Priority List
-
Determination of validity of existing data
-
Peer revue of code
-
I've forgotten most of what I did, so I can plausibly be considered one
peer; another would be nice.
-
At the very least, flag questionable points in the code and nag Stefan
about them.
-
Segmentation of results?
-
The sampling graph shows distinct sampling strata, especially for the much
maligned loss data.
-
This might be due to how I'm extracting loss data; see peer
revue
-
We might want to use only those that have high sampling rates; the upper
stratum.
-
Statistical tests on the data? I read about those somewhere...
-
Time to call 411
-
See graphs; Stefan's point about questioning the
validity of the data via examination of graphs seems valid. Specifically,
-
The sampling graphs {latency,
drops}
-
My thought is that the xmas-tree demonstrated in the loss graph, and to
some extent the latency graph is the source of the tree in the correlation
and general loss graphs.
-
Why is it so stratified? There was probably a point in the study
where I entered a number of new points; thus, new paths came to be measured
in addition to the old.
-
It's unclear to me right now why that would cause the probability distribution
stratification, however.
-
Graphs, more of them.
-
Evil Nap
-
Graph the number of paths with better alternates that pass through known
congestion points. Corbató can give us a list of NAPs to test
against.
-
Search for common links/hops/AS's
-
for each hop, number of bad paths containing that hop
-
do again, but subtract hops that appear in good paths (idea is to only
consider hops that only appear in bad paths)
-
for each bad path, number of hops in common with other bad paths
-
do again, but use number of hops only held in common with other bad paths
(i.e.. don't appear in good paths)
-
Do this at the AS granularity (we can use the code from AS-Traceroute
to transform our traceroute measurements into AS-path measurements)
-
Multi-time scale analysis... is routing inefficiency the same across different
time scales?

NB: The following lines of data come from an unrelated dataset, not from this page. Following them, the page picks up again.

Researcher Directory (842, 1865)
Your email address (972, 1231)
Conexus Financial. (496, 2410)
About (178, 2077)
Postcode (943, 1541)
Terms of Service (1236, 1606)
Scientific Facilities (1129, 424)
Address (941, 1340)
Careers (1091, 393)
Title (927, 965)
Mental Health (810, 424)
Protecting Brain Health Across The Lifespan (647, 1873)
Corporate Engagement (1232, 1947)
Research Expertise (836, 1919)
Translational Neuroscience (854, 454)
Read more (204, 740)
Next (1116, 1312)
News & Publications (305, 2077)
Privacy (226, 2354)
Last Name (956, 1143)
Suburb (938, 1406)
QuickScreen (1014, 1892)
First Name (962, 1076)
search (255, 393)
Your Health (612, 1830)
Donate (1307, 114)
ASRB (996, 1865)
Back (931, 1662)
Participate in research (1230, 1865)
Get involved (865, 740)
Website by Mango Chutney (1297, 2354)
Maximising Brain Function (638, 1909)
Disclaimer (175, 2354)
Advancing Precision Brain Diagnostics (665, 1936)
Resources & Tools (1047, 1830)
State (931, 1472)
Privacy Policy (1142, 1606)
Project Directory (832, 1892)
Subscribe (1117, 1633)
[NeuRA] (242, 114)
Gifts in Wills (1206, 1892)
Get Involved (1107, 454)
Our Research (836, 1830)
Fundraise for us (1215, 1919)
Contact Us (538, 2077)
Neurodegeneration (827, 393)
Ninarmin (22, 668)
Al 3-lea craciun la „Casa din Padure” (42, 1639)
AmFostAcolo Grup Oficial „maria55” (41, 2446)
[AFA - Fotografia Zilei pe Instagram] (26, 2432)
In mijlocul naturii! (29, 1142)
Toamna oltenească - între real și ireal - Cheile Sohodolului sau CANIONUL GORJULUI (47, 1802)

Very easy to test (10 minutes, 1 hour, 8 hours, 24 hours,
two days, one week, one month)
-
Correlation
between drop rates and path length? (we'd expect so)
-
Correlation
between drop rates and RTT? (we'd expect so)
-
More?
-
General [1]
-
Relative difference in latency between best path wrt hop count and best
path wrt latency
-
Absolute difference in latency between best path wrt hop count and best
path wrt latency
-
Relative difference in loss rate between best path wrt hop count and best
path wrt loss rate
-
Absolute difference in loss rate between best path wrt hop count and best
path wrt loss rate
-
Then do the same thing for best paths wrt AS-path length.
-
Search for bad hops
-
look for a big latency jump in traceroute
-
look for a big increase in drop rate in traceroute
-
top x worst hops that add up to difference between path and best better
path (idea is that these hops are contributing the added "badness")
-
for each bad hop, plot number of paths containing it
-
General - 2
-
Median equivalents of the current graphs?
-
I have the data on hand.
-
Empirically, the median curve is not that much different, but if it provides
us with a stronger case, then perhaps a good idea.
-
Translation of our two-way loss data into one-way loss data
-
( 1 - P( you get a response from the end host |
your initial UDP got through ) ) into one-way loss data
-
( 1 - P( your initial UDP got through ) or 1 - P( your response
packet, known to be sent, was received by you ) ).
-
Dammit John, why aren't you running SPF yet?
-
I'm lazy
-
Triangles are easier to reason about right now.
-
Ouruboros / The Second Coding of John
-
Pulling out my original code set/ideas for pseudo-instantaneous measurements,
and integrating it into the existing framework.
-
If we do instantaneous, it would seem as though we'd have to do
a simultaneous average cost study, to have comparable results.
-
Integration/coordination is required, to avoid overloading the slave servers.
-
And yet we have to segregate the result sets, to retain non correlation
claims about the concurrent cost average data set.
-
What is the time window we will declare as instantaneous?
-
Explication of the Ngon size determines window size, along with the number
of concurrently running traceroutes we'd allow on that server, server hit
rate distribution, etc.
-
Should we contact a few key points, and ask to be able to put heavier load
on them?
-
MIT, UTexas, etc..
-
Or would this necessarily unbalance the study? (probably).
-
What are the selection criteria for a given Ngon?
-
Purely random selection?
-
Dynamic analysis of the time average data, providing promising paths at
runtime
-
Analysis of the existing data set for "seed" Ngons.
-
More nodes [2]
-
PASTA, PESTO
-
Pareto Encapsulation of Statistical Testing Operations?
-
Fix the server bug, or rewrite the bloody thing; a bulky server is unnecessary.
-
What are the stability characteristics of the better indirect paths?
-
"Predictability of alternate routes"
-
Technical Report
-
Goals
-
MSA?
-
"One idea is to create a tool that uses the measurements to select/advertise
routes. We should have a straw proposal for how this would work (i.e.
what we can influence using exist precedence and path prepend) and at least
a back of the envelope idea of whether it would help (i.e., is this just
an automatic load balancing tool or can we really improve stuff with so
few degrees of freedom... here at UW we just get to select between verio
and MCI)"[1]